You can stand in line every morning for your $3 pick-me-up, or you can take charge and cold-brew an iced coffee better than anything you'd ever get from a barista. Here's how
By Mark Kirby
No one seems to understand why iced coffee costs so much more than the regular stuff. Sure, some theories exist: that it's more labor-intensive, that plastic cups are more expensive than paper ones. But on an unseasonably warm spring day recently—when people were lined up out the door of the Starbucks across from my office, waiting to buy iced coffees that cost 30 percent more than hot ones—another idea occurred to me. Namely, that coffee chains and convenience stores had converged on a simple truth: Like flip-flops and sundresses, iced coffee is one of the undeniable pleasures of summer.
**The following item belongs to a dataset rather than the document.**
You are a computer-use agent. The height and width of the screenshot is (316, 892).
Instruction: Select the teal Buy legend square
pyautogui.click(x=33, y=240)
And regardless of how high the price, people will just pay more for it.
Well, coffee barons, your days of ripping us off are officially over. Making iced coffee from scratch requires less effort than brewing it hot, and if you do it right, you'll produce a smoother, richer, less bitter concoction than anything you'll find in stores. The secret is to steep low and slow: Put your coffee grounds into a stainless-steel pot or a French press and leave them in cold water overnight. The coffee flavor seeps into the cold water, so you get none of the bitterness that often accompanies brewing beans at high temperatures. You end up with a concentrated mixture so dark and potent it's practically opaque. If you make a large batch of the concentrate, you can leave some at home for the mornings and take a pitcher with you to work, where you'll be the envy of co-workers still paying that extra cash for inferior brew.
Here's how I do it:
• Pour about a third of a pound of freshly ground coffee into a 48-ounce French press.* (This makes a much stronger coffee concentrate than some recipes, but I prefer it that way; you can always weaken a strong concentrate by adding water.)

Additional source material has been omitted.